Within the records that follow, find every line containing the string "Given". Copy those lines.

* Task inputs *
=== Begin Enclosure ===

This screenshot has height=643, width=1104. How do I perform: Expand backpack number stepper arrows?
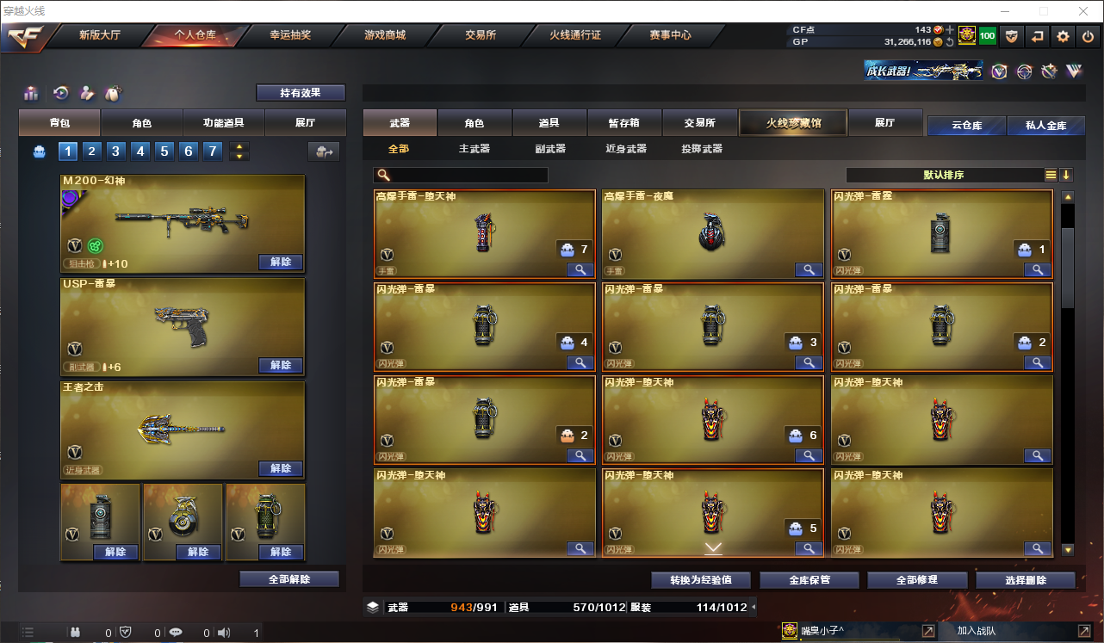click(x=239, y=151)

=== End Enclosure ===
=== Begin Enclosure ===

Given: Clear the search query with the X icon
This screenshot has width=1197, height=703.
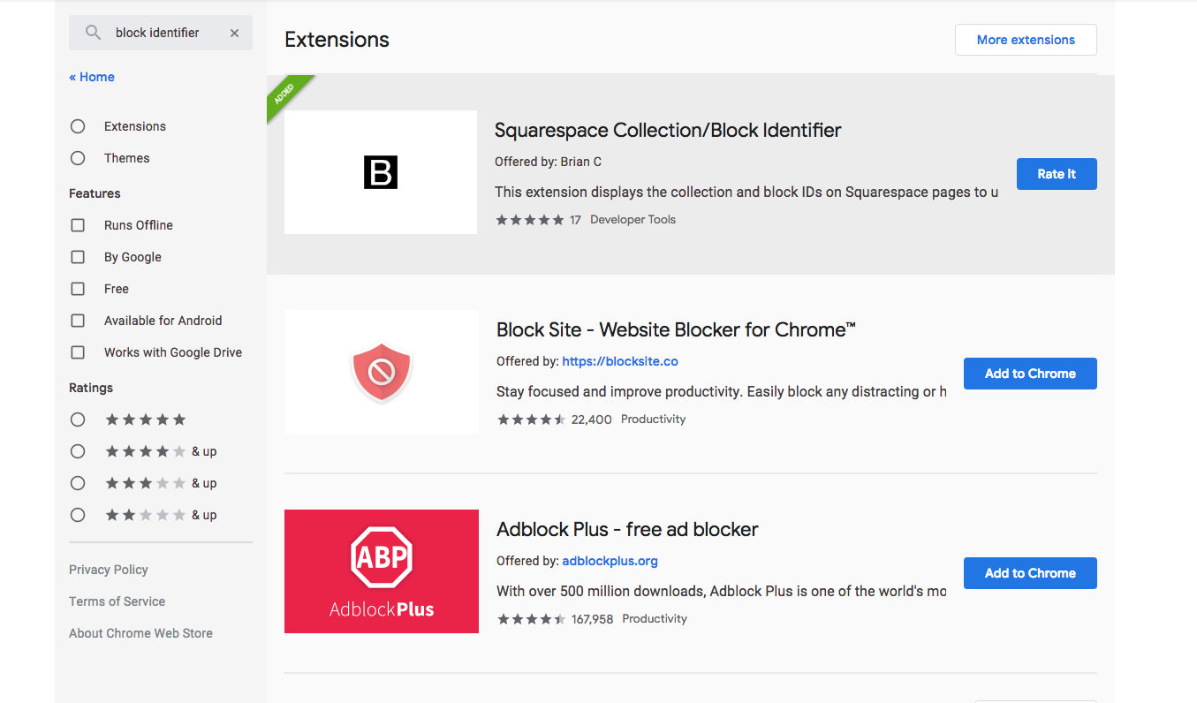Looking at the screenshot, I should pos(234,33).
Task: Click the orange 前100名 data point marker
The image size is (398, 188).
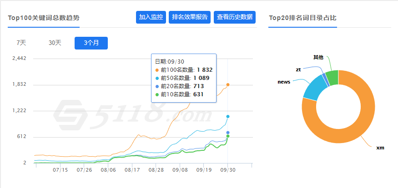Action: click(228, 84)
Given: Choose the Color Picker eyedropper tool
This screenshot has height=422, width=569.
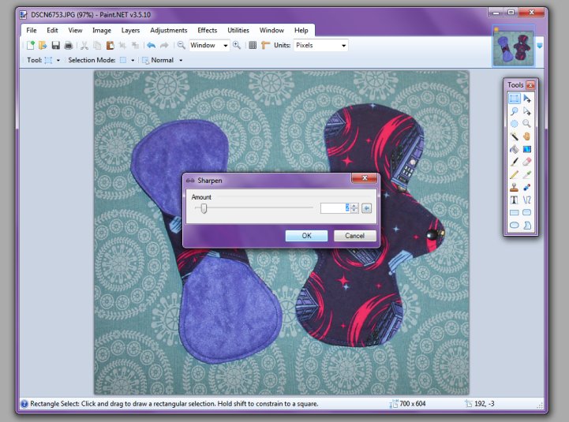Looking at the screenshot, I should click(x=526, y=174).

=== End Enclosure ===

* Solution to the exercise *
Given: Clear the search query with the X icon
Given: Choose the Color Picker eyedropper tool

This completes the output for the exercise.